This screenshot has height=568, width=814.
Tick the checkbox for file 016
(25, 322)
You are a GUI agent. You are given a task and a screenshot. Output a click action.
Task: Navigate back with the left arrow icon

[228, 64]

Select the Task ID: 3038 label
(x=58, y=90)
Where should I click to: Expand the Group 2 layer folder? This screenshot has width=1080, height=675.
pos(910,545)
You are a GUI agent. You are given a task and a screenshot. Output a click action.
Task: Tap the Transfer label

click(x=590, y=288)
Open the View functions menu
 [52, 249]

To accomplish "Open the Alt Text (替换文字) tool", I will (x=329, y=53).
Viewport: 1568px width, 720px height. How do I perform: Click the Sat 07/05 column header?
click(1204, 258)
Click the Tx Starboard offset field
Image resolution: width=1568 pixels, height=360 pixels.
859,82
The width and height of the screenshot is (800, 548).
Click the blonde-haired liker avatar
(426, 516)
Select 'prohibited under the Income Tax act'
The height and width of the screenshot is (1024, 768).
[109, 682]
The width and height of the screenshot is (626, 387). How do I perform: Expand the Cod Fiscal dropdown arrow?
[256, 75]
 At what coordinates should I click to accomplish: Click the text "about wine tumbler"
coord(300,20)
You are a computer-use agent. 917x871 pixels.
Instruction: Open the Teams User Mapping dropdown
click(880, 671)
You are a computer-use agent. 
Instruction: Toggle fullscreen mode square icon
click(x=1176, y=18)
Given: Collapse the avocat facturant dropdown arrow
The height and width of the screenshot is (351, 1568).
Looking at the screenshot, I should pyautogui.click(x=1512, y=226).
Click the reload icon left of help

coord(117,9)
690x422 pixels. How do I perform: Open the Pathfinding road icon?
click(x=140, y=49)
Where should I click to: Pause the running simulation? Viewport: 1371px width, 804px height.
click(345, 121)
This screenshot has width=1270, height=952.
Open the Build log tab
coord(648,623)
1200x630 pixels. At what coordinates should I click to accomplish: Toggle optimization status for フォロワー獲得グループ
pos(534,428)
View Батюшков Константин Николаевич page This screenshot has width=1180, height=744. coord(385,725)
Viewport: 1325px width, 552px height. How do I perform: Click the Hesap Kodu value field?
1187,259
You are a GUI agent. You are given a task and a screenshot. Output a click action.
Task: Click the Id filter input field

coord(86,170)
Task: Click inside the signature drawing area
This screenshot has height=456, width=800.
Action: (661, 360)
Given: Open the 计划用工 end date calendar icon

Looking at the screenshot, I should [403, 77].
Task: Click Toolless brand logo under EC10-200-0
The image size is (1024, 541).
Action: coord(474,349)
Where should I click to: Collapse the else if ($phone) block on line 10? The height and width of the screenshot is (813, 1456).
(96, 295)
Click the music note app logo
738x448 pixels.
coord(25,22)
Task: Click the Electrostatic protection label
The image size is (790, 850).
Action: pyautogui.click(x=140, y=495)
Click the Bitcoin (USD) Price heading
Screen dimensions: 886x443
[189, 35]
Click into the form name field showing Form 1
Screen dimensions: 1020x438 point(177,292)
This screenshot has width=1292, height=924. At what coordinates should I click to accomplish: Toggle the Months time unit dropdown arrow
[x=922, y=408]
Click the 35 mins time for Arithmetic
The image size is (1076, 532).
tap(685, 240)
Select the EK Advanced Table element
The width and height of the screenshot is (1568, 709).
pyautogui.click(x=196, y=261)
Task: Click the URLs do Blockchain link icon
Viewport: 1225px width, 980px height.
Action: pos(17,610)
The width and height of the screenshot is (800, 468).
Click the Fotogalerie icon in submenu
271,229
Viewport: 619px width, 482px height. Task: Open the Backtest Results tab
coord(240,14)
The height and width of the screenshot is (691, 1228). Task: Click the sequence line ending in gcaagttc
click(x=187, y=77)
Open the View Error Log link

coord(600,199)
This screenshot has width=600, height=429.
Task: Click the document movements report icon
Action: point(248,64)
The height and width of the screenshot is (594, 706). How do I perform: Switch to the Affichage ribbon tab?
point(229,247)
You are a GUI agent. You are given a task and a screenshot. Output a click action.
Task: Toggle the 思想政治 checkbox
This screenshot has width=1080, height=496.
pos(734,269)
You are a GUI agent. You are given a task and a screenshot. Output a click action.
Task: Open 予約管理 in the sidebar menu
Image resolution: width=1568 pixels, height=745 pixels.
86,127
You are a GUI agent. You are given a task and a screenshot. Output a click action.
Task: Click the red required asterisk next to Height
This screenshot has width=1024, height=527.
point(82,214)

§

Exercise details: When "logo" shows up in a line of the material, report that line.

Response area:
Task: Click Toolless brand logo under EC10-200-0
Click the music note app logo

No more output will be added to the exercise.